Dataset entries
※

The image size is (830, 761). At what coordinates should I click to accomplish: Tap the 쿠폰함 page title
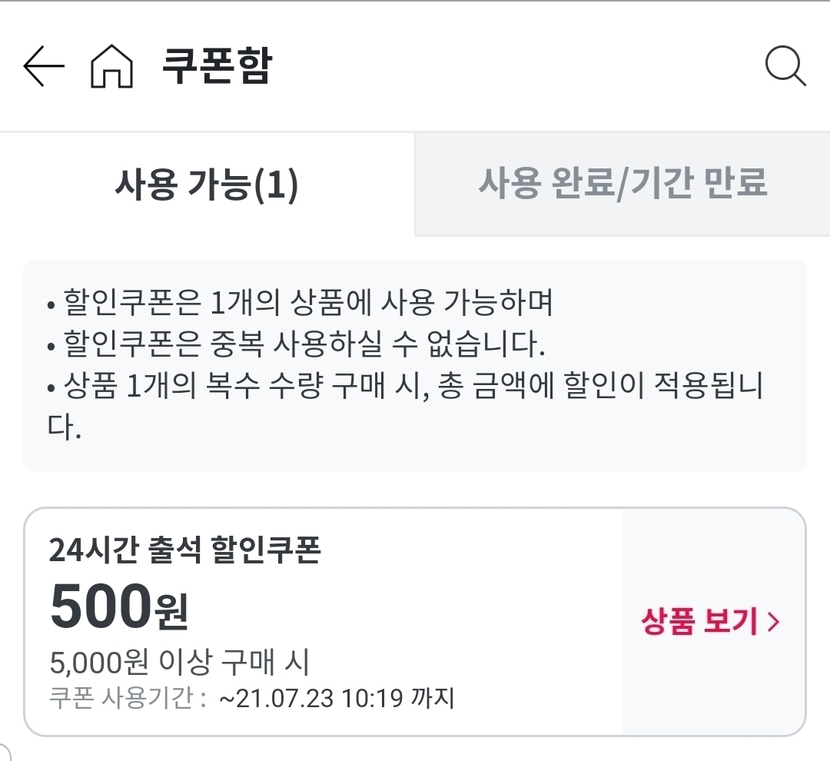(x=217, y=66)
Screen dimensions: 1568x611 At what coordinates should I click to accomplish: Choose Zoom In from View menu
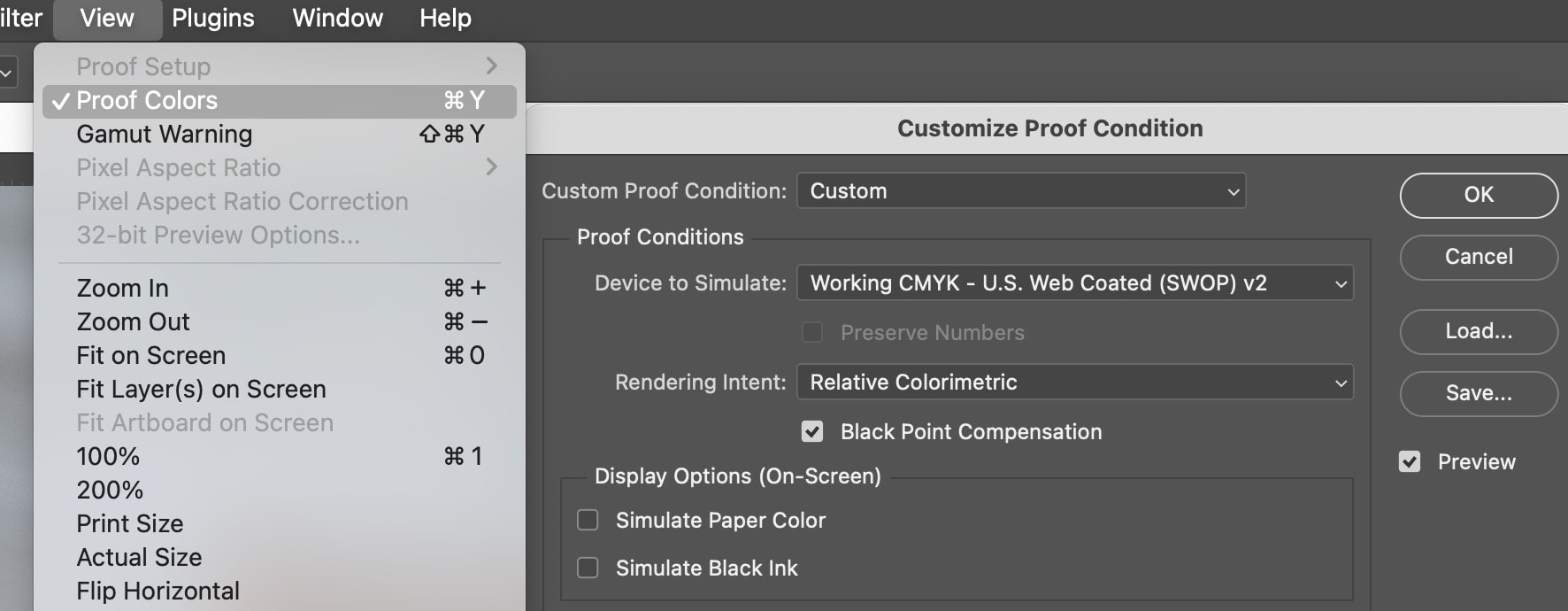(123, 289)
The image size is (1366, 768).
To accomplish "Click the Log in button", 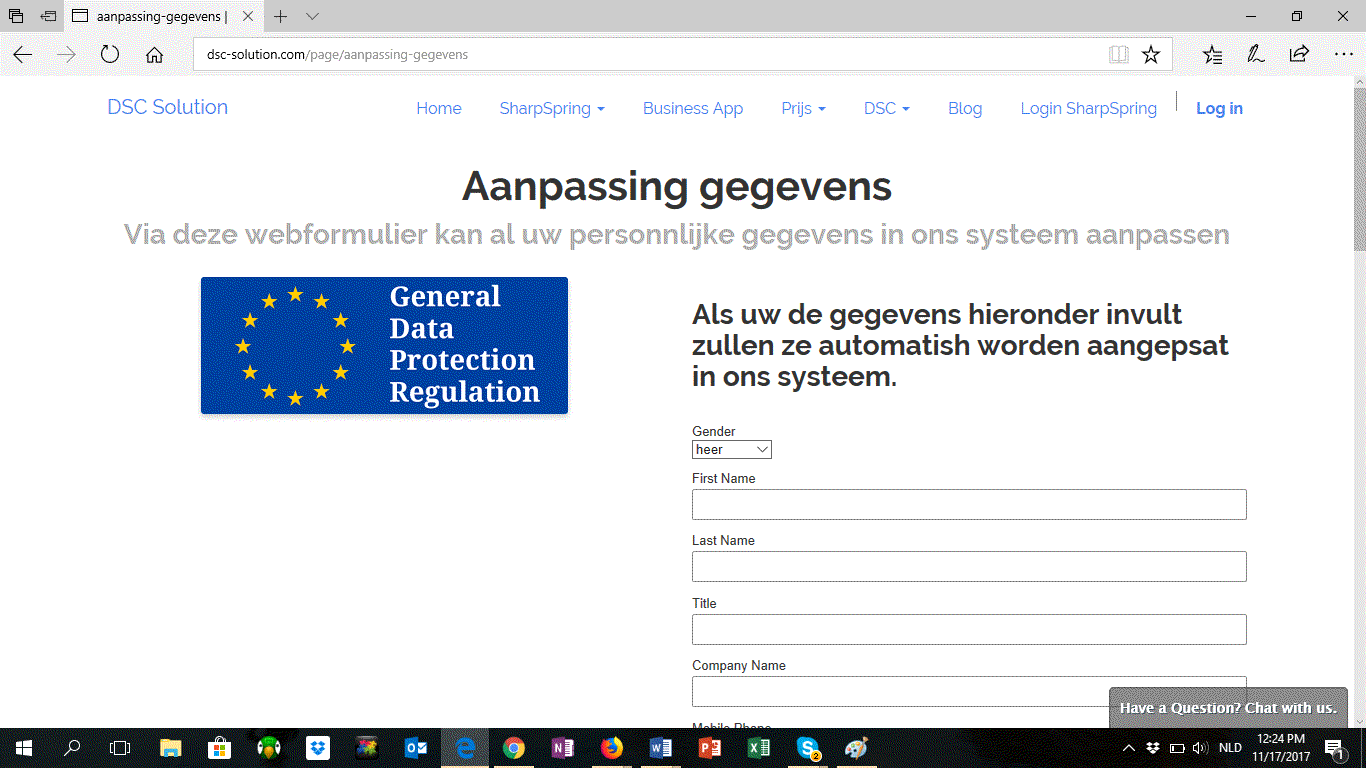I will click(1219, 108).
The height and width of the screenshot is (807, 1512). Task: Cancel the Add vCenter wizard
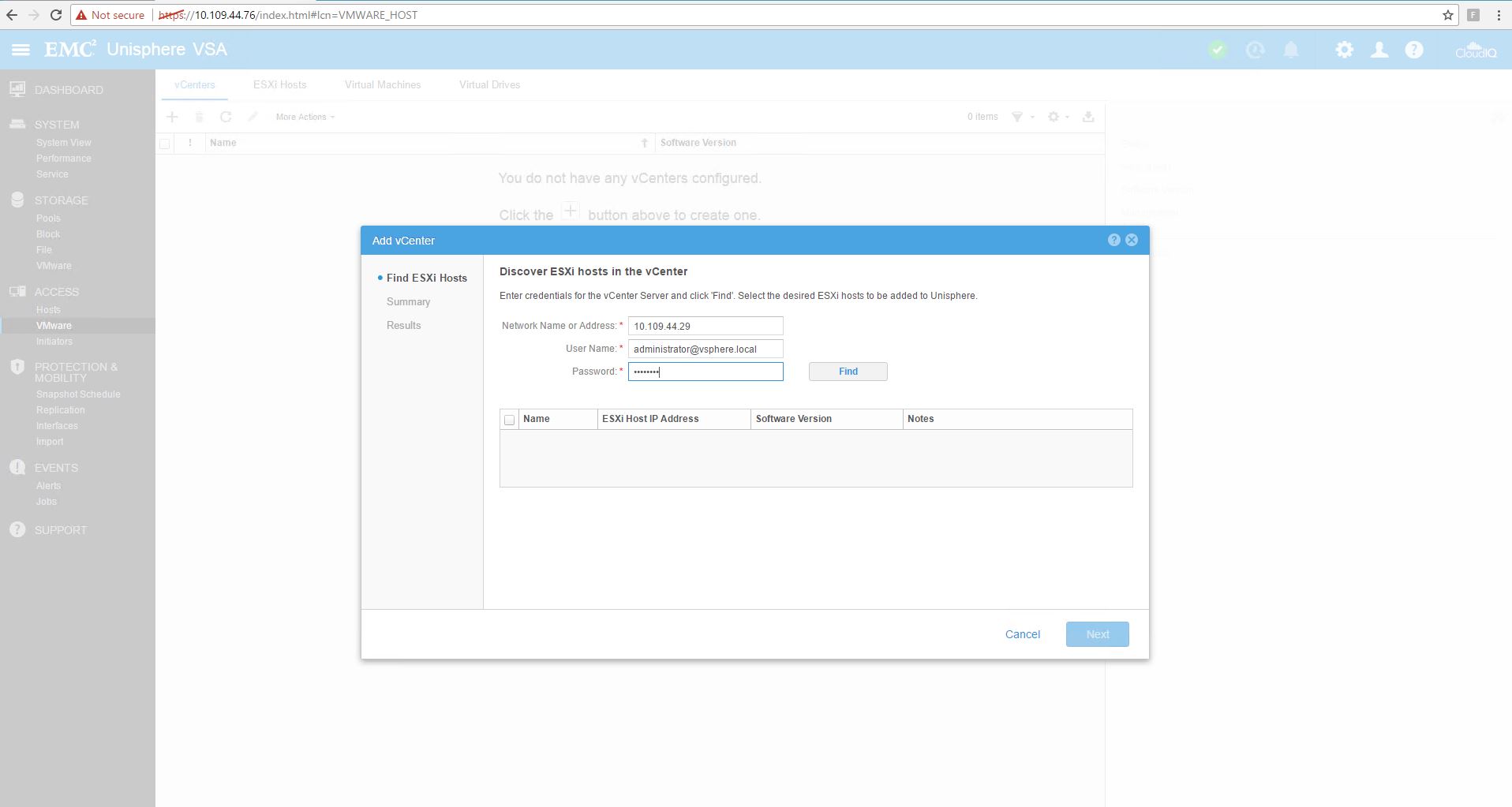1022,634
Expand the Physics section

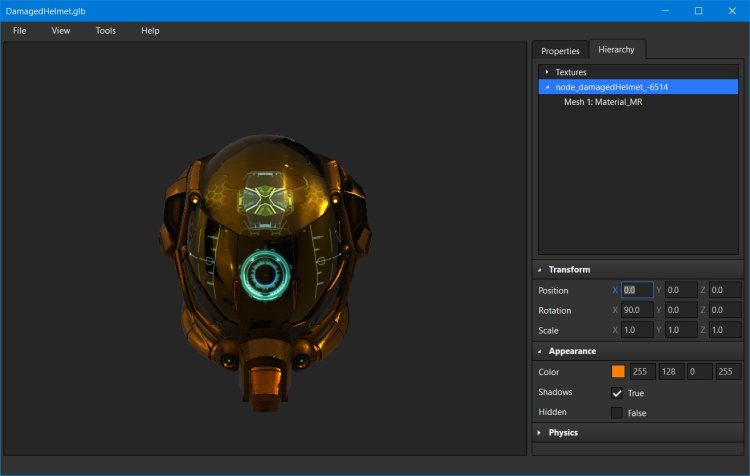tap(540, 433)
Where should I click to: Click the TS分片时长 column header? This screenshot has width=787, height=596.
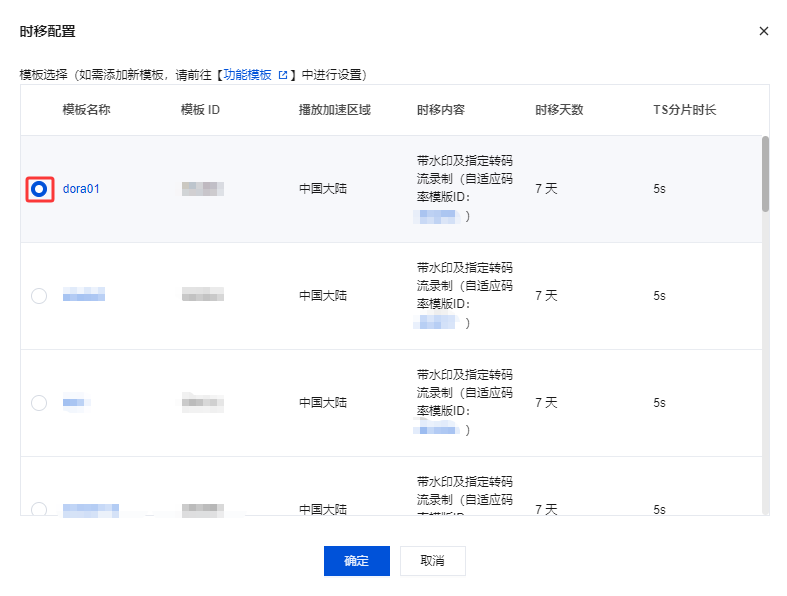[x=684, y=110]
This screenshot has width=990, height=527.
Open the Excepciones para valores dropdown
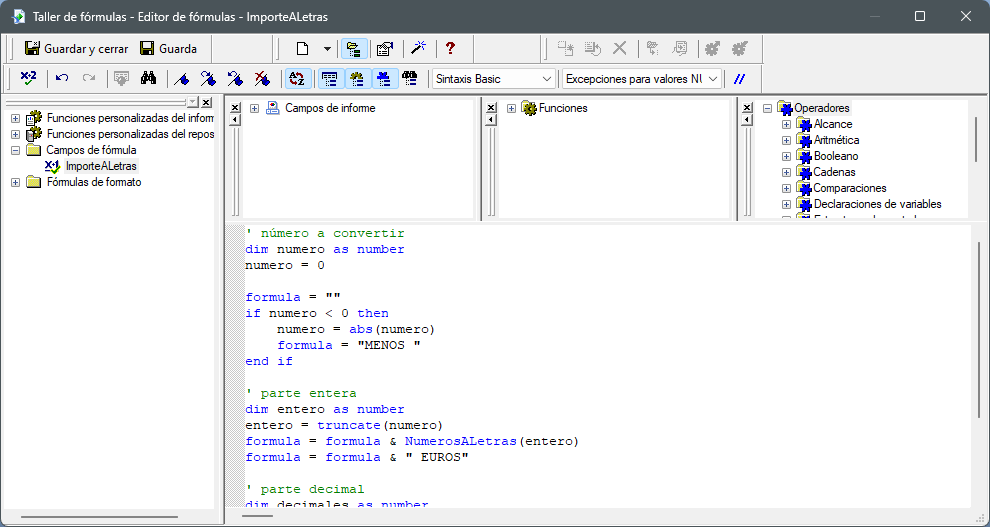[x=641, y=78]
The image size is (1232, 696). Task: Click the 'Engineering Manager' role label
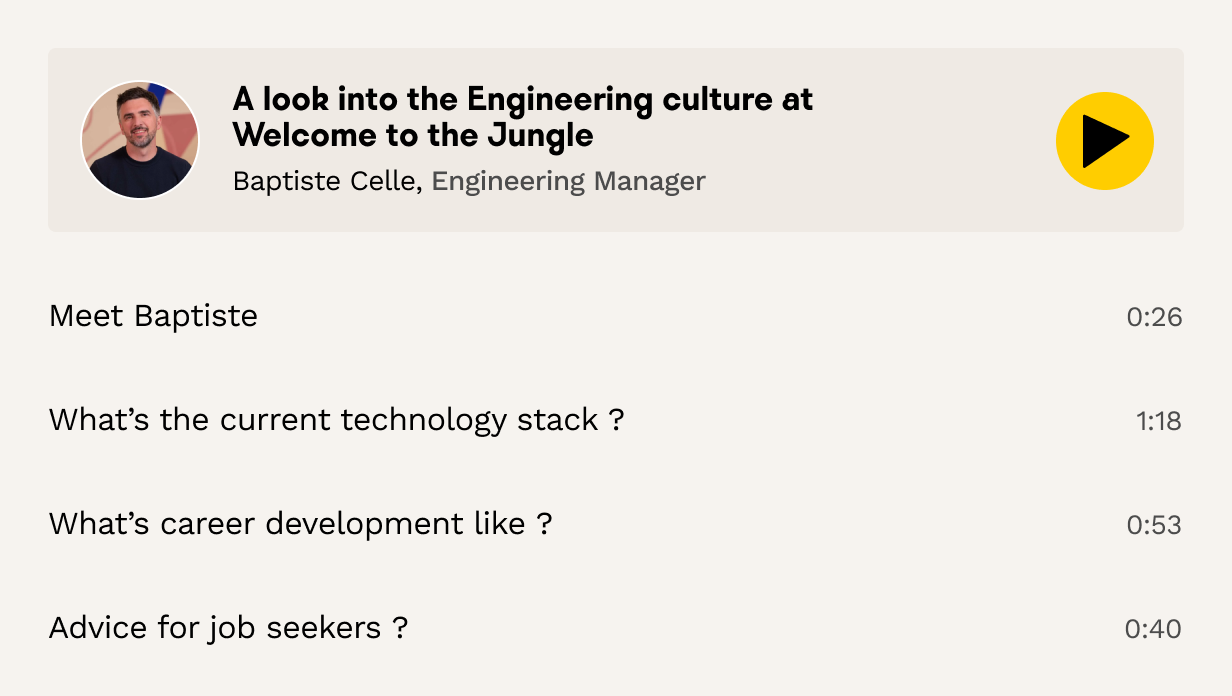click(x=568, y=181)
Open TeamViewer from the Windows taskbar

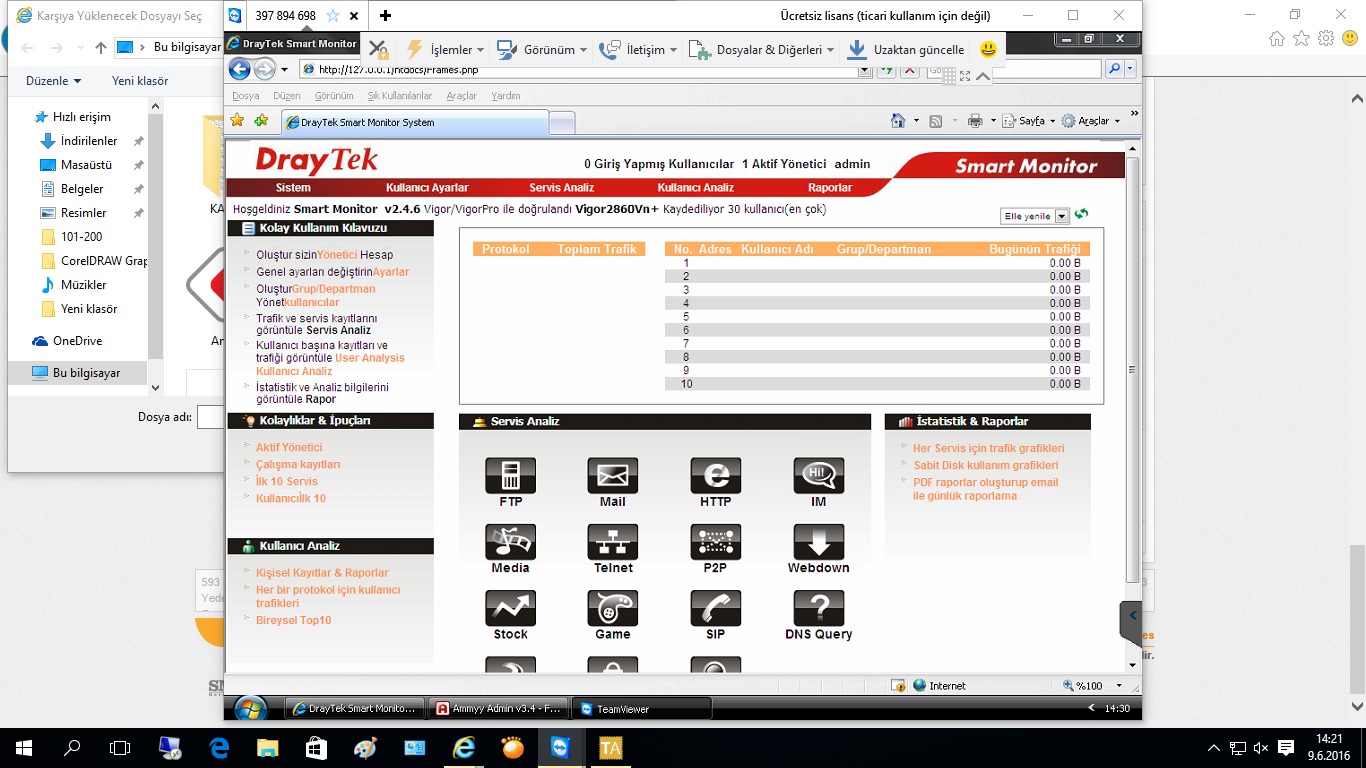(x=558, y=748)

※

An exact copy of the lines from the one with "This screenshot has width=990, height=527." through the end of the records: produce that and nothing more, leaving out the pictures.

This screenshot has width=990, height=527.
Open the Excepciones para valores dropdown
[x=641, y=78]
The image size is (1232, 696). Task: Click the 'Engineering Manager' role label
click(x=568, y=181)
Open TeamViewer from the Windows taskbar

(x=558, y=748)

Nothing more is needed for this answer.